*Written instruction*:
Print the following lines verbatim, starting with the line containing "Expand the 收费平台 menu arrow" and going on through the line containing "click(x=72, y=18)".

>>

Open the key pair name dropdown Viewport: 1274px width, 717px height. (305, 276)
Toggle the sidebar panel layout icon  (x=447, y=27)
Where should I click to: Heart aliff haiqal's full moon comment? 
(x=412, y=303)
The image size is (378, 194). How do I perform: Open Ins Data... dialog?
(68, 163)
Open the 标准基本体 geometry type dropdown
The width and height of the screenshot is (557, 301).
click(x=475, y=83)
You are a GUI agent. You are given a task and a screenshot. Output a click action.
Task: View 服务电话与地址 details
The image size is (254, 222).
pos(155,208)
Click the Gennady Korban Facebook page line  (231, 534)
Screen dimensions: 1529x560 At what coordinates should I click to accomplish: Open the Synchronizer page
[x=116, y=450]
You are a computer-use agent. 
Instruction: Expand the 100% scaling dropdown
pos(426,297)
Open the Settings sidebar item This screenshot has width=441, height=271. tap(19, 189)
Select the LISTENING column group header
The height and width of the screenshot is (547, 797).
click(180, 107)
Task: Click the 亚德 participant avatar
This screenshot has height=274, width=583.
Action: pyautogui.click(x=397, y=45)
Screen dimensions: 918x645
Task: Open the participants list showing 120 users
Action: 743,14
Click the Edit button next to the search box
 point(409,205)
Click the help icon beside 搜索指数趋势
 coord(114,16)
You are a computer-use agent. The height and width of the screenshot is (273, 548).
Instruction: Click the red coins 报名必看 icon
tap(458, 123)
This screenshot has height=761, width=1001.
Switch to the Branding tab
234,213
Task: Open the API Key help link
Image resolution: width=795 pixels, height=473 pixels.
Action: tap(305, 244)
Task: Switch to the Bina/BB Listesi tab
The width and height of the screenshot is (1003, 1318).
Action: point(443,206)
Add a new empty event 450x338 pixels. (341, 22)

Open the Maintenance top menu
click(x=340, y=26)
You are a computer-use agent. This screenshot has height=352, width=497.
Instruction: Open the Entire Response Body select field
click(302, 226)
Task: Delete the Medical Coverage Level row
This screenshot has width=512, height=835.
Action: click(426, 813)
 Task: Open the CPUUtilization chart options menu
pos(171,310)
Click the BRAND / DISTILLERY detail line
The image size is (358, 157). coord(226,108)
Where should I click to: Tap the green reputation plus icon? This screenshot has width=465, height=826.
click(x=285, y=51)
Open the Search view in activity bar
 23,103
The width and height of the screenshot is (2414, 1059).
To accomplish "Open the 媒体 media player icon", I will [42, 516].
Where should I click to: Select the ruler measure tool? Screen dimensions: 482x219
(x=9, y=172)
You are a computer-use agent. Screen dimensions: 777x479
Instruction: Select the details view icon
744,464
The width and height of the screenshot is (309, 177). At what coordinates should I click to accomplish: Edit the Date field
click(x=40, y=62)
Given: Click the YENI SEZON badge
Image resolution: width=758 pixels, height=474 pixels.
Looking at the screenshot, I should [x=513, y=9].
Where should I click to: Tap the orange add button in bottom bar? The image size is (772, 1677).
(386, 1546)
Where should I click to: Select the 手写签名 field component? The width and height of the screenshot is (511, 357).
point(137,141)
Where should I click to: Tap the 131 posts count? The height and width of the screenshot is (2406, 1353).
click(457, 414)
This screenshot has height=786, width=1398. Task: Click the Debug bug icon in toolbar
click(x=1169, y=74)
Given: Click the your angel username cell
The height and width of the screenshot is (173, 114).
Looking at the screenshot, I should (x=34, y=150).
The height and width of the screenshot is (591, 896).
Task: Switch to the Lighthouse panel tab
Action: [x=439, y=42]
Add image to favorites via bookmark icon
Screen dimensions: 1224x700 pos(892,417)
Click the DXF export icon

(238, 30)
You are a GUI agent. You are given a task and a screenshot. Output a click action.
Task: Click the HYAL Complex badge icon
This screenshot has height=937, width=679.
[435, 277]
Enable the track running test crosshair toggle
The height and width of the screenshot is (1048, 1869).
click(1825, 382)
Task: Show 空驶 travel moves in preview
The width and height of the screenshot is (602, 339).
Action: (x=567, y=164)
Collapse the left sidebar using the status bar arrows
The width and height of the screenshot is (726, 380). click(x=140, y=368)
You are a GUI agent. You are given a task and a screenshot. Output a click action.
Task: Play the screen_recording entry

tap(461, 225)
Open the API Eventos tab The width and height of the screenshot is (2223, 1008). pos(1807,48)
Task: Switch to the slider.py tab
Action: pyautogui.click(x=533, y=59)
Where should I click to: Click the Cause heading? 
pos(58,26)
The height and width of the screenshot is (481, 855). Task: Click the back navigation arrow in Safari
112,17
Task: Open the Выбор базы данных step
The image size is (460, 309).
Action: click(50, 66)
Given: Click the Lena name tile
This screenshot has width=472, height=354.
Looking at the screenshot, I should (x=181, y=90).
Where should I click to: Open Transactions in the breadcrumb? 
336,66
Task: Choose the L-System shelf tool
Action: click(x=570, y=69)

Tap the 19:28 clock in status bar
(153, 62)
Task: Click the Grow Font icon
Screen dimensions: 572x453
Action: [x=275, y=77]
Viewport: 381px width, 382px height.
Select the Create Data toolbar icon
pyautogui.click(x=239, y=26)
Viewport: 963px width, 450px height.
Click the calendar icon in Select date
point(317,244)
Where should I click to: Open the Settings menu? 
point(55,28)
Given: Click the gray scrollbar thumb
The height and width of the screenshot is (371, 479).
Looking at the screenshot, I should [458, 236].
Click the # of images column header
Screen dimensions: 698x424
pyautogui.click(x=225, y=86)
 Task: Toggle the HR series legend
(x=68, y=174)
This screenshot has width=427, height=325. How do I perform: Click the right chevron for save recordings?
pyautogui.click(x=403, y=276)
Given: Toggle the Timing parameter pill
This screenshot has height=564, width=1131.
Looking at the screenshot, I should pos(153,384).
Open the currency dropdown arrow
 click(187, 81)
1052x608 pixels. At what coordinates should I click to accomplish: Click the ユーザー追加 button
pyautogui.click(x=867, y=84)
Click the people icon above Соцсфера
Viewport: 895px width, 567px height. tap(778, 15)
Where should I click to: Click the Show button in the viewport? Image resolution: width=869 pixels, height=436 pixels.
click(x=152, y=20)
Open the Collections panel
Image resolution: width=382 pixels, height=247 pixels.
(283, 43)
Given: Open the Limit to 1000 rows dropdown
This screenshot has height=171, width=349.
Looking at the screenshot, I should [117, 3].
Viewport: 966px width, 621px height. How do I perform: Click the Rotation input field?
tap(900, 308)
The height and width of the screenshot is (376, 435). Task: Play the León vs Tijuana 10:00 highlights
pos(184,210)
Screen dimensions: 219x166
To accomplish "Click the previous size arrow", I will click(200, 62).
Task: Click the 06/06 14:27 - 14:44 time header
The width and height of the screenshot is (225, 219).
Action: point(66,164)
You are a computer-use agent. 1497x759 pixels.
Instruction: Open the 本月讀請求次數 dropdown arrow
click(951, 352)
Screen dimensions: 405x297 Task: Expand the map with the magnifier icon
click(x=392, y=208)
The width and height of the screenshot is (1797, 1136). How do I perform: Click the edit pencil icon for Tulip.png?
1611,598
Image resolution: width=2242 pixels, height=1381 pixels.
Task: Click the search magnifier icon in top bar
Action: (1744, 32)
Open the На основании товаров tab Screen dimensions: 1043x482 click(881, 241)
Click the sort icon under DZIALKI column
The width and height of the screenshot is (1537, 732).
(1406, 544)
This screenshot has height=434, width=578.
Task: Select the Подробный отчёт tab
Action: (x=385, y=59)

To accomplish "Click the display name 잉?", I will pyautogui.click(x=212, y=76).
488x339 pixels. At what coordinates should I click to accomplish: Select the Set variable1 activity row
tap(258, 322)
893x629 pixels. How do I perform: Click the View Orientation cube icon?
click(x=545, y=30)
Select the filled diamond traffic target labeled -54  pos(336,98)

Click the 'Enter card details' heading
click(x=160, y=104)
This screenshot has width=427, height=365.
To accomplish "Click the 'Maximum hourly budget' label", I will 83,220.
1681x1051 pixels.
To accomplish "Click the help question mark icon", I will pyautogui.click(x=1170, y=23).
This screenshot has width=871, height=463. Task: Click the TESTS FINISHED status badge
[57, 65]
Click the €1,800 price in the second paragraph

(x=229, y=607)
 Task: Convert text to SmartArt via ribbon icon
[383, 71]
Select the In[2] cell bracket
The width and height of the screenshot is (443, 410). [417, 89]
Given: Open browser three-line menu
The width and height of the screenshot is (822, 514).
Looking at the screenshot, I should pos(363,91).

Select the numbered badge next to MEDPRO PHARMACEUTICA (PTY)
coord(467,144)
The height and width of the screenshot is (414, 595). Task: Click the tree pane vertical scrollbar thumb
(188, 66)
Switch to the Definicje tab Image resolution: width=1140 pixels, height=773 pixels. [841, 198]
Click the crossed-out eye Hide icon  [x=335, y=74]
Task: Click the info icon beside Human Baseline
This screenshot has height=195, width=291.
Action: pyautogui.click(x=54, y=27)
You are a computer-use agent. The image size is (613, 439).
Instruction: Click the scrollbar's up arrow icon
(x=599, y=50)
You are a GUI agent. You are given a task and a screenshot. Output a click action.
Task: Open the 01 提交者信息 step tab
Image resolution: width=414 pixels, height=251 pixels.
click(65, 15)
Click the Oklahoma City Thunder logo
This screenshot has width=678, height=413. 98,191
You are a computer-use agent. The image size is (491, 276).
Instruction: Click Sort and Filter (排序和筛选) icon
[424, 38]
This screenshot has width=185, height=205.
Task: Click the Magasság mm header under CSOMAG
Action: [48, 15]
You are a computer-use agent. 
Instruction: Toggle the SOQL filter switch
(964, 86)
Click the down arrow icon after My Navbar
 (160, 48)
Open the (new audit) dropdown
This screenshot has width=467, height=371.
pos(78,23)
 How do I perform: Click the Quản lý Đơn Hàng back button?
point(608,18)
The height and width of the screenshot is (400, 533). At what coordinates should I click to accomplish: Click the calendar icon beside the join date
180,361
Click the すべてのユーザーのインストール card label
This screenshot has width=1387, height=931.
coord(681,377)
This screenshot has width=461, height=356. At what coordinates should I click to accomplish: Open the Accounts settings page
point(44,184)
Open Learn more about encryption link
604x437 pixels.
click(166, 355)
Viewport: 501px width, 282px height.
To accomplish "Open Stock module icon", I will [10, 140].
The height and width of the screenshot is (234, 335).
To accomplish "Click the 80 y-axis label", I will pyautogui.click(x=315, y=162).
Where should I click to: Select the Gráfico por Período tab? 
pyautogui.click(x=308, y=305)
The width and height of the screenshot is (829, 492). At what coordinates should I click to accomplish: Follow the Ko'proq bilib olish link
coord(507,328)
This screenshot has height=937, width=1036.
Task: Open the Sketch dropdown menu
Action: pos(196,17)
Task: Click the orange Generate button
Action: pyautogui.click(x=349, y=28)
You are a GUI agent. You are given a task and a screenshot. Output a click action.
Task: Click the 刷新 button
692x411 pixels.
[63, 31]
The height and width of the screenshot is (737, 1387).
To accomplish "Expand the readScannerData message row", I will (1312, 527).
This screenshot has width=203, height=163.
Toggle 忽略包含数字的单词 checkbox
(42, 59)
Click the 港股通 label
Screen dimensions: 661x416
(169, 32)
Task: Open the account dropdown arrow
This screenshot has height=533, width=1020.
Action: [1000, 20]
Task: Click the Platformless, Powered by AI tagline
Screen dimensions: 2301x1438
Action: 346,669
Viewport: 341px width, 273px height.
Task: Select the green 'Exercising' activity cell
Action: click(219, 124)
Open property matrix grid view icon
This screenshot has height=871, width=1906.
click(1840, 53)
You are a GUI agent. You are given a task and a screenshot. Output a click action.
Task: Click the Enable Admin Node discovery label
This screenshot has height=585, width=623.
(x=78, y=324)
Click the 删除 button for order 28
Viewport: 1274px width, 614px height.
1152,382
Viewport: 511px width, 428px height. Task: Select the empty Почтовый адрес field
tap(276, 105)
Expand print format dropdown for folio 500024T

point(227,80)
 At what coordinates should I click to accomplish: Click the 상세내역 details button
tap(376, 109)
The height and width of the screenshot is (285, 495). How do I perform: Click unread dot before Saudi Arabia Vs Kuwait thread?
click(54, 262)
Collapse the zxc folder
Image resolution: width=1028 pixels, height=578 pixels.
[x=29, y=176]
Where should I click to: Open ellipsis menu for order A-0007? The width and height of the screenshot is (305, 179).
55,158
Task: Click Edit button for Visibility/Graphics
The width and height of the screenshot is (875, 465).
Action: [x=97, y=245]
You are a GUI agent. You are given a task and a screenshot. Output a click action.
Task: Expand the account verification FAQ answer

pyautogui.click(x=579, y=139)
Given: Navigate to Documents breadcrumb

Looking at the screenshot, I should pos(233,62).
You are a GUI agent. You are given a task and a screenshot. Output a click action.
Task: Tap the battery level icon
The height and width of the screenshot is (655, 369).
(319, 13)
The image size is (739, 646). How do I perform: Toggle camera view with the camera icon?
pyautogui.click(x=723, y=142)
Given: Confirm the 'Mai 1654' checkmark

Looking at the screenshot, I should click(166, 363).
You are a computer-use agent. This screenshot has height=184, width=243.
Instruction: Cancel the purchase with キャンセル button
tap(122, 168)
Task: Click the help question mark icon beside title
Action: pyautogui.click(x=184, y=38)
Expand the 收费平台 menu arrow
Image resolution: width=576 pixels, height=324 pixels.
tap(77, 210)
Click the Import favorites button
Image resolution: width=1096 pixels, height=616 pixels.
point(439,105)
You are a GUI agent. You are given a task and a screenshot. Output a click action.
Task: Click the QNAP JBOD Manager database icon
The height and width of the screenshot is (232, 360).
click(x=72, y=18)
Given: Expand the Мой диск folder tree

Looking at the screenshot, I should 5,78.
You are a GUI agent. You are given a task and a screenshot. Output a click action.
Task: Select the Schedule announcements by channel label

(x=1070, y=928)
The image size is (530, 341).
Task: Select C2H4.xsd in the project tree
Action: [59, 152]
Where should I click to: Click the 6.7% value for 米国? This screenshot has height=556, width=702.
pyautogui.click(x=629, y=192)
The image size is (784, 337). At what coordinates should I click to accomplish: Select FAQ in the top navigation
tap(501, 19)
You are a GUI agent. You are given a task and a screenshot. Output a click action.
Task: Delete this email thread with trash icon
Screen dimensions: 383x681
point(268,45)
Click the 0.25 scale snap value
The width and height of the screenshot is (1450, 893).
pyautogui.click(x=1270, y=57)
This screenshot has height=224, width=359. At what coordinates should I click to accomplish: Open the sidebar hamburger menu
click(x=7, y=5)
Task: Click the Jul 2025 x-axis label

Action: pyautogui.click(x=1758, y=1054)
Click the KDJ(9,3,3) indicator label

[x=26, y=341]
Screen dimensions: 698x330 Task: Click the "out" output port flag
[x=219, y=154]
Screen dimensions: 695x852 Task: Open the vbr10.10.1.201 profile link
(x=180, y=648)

<<

*Solution to this exercise*:
Expand the 收费平台 menu arrow
Image resolution: width=576 pixels, height=324 pixels.
tap(77, 210)
Click the Import favorites button
Image resolution: width=1096 pixels, height=616 pixels.
point(439,105)
You are a GUI agent. You are given a task and a screenshot. Output a click action.
Task: Click the QNAP JBOD Manager database icon
The height and width of the screenshot is (232, 360).
click(x=72, y=18)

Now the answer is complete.